Augusto quería helado. Desde el viernes a la tarde había empezado a pedirlo y para el sábado a la mañana ya era insoportable de tanto que insistía. Martín y Carla, sus padres, lo ignoraban mientras se dedicaban a otras tareas de la quinta en la que vivían. Martín arreglaba la bordeadora de pasto, y Carla juntaba los huevos del gallinero.
Martín estaba sentado en el piso de la galería de la casa, con los pies ya en el pasto y la bordeadora entre las piernas cuando Facundo, de trece años, la pateó, y casi lastima a su padre.

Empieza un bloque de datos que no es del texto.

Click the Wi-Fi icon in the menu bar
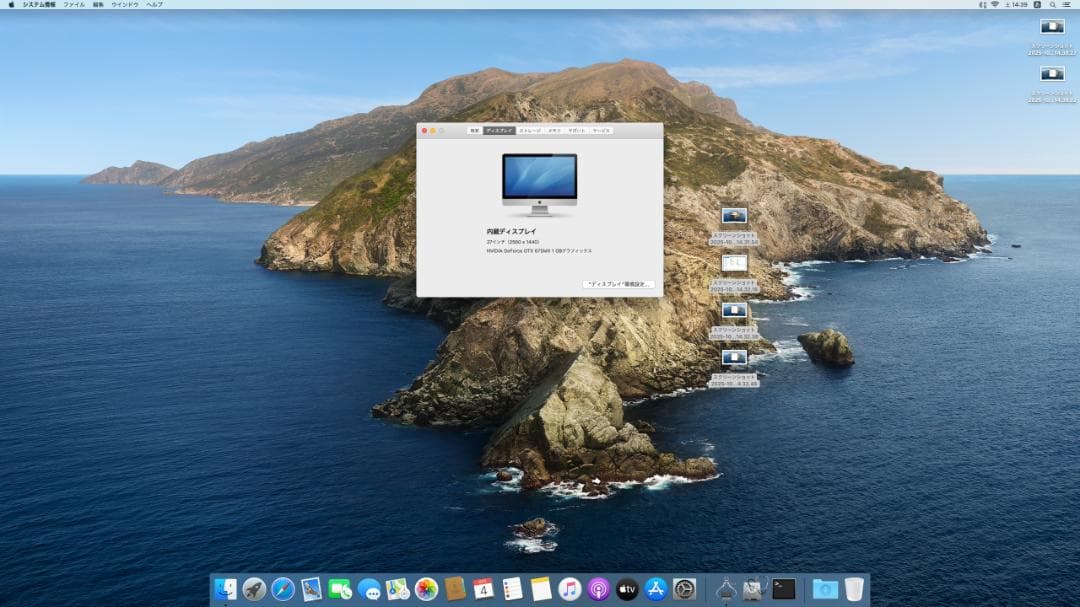This screenshot has height=607, width=1080. pyautogui.click(x=995, y=5)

—¡Nene! ¿Tas loco? —lo retó Martín señalándose la sien.
—Quiero helado —exigió serio Augusto.
—No te lo merecés, hijo. Desde que vinimos a vivir acá hacés todo… No te lo ganás, digamos —lamentó Martín con los labios apretados en su boca—. Te voy a enseñar lo que vale el esfuerzo. Mirá. Ahora, cuando venga tu madre, agarrá los huevos y andá a vender a la plaza del pueblo. Cuando termines, sacá de esa plata y comprá un kilo de helado. De los sabores de siempre. Chocolate, dulce de leche y vainilla.
—Es un trato —celebró Augusto.
Una hora más tarde, se había sentado en la plaza del pueblo debajo de un árbol que le daba sombra. Hacía calor y él no había llevado plata para comprar agua. Tenía sed y unos cientos de huevos para vender que había llevado en el carrito de la bicicleta.
Pasó dos horas y media ahí. A la hora, la sombra bajo la que vendía lo había abandonado. Él se imaginó que le faltaba poco para terminar, y que era demasiada tarea volver a cargar todos los huevos en el carrito como para moverse.
Un poco gracias a turismo, otro tanto a pena ajena y un poco de suerte logró vender todo, salvo una docena que regaló a una señora porque le había parecido linda su hija.
Llegó a la heladería, pidió el kilo de helado, guardó el resto de la plata y volvió pedaleando el camino de tierra hasta su casa, donde su padre y su madre terminaban de almorzar un asado con amigos y amigas que habían venido de visita.
—Le estoy enseñando lo que vale el esfuerzo —se felicitó su padre ante los invitados, mientras liquidaba otra botella de vino—. Mirá, Agu, te guardé molleja, como a vos te gusta.
—¿Hay molleja? —se alegró Augusto.
—Sí, pero primero andá a bañarte rápido y después comés.
Augusto sonrió por lo que se le venía: molleja y helado. El paraíso sobre la tierra se hacía real una tarde calurosa de sábado.
Cuando salió de la ducha y fue hasta la mesa, vio que el pote de helado yacía muerto, vacío, sobre la mesa.
—¿Y el helado? —preguntó Augusto sorprendido y decepcionado.
—Nos lo comimos, Agu —contestó Martín, como si fuera algo evidente.
—Pero yo pedí el helado.
—Bueno, hijo, tenés molleja… No rompas las pelotas, nene. Andá, comé allá en la cocina —le dijo Martín mientras le pasaba el plato y lo orientaba con su mano libre hacia la cocina.